Sul sito ufficiale del Festival Of The Sun è comparso il primo manifesto della nuova edizione dell’evento curato da Rick Rubin, in programma il 20 e 21 giugno nei borghi della Val d’Elsa. Come già accaduto per l’esordio del 2024, anche questa seconda edizione si presenta nel segno del mistero: nessun nome annunciato e line-up completamente TBA.
Il testo pubblicato online insiste ancora una volta sulla dimensione simbolica del progetto, costruito attorno al solstizio d’estate e al suo valore archetipico.
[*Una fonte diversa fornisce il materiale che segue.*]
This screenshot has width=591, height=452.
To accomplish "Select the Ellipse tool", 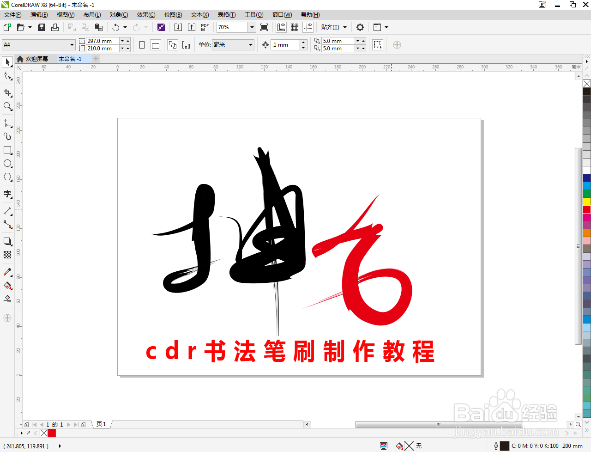I will tap(7, 163).
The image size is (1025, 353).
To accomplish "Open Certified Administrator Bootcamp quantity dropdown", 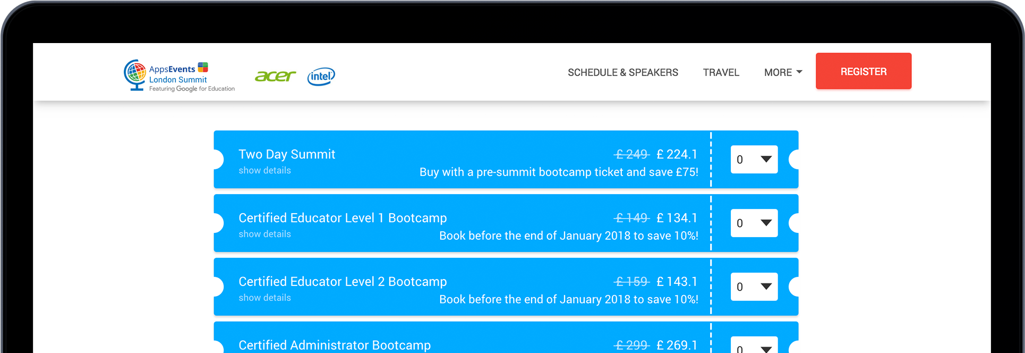I will tap(754, 347).
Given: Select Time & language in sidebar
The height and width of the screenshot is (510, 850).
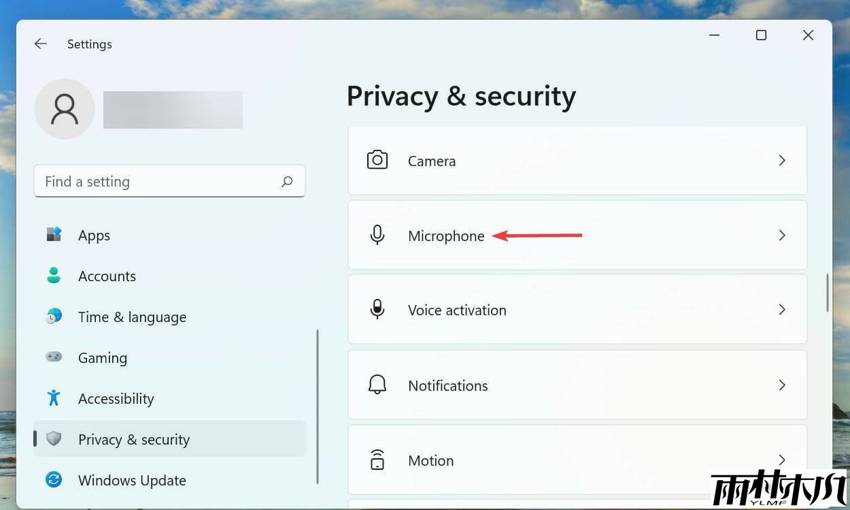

Il festival richiama una lettura “astro-teologica” del tempo, in cui il movimento del Sole attraversa miti e religioni, da Horus a Mithra, da Dioniso fino a Gesù, come rappresentazioni di un medesimo ciclo cosmico. Il solstizio viene così descritto come il momento culminante del percorso solare, quando luce e calore raggiungono il loro apice.
Nessuna informazione aggiuntiva sul programma musicale, cinematografico o culturale: il format resta quello di un evento immersivo e interdisciplinare che intreccia musica, arte, cinema e pratiche culturali in un contesto volutamente sottratto alle logiche dei festival tradizionali.
La prima edizione
La prima edizione del Festival Of The Sun si era svolta tra il 21 e il 22 giugno 2024, sempre in Toscana. Due giorni di concerti sempre nella medesima location. Anche in quel caso la line-up era rimasta segreta fino all’ultimo momento.
Tra le esibizioni più rilevanti figuravano quella di Jovanotti, accompagnato da Adriano Viterbini e costretto a esibirsi seduto a causa di un infortunio, i Gossip con Beth Ditto, una performance degli Arcade Fire di Win Butler e Régine Chassagne e il set di James Blake, tra problemi tecnici e un live essenziale piano e voce.
Il programma aveva inoltre incluso momenti tra spiritualità e performance, con Krishna Das in apertura, talk e interventi trasversali come quello di Jack Dorsey, oltre a una programmazione cinematografica curata in collaborazione con MUBI che aveva portato in rassegna titoli come “This Much I Know to Be True”, “Aftersun” e “Faya Dayi”.
Tra gli ospiti anche numerosi artisti e figure del mondo dello spettacolo, da Paolo Nutini a Levante, da Ghali a Madame, fino a Riccardo Scamarcio e altri nomi del panorama internazionale e italiano, a conferma della natura ibrida e imprevedibile dell’evento.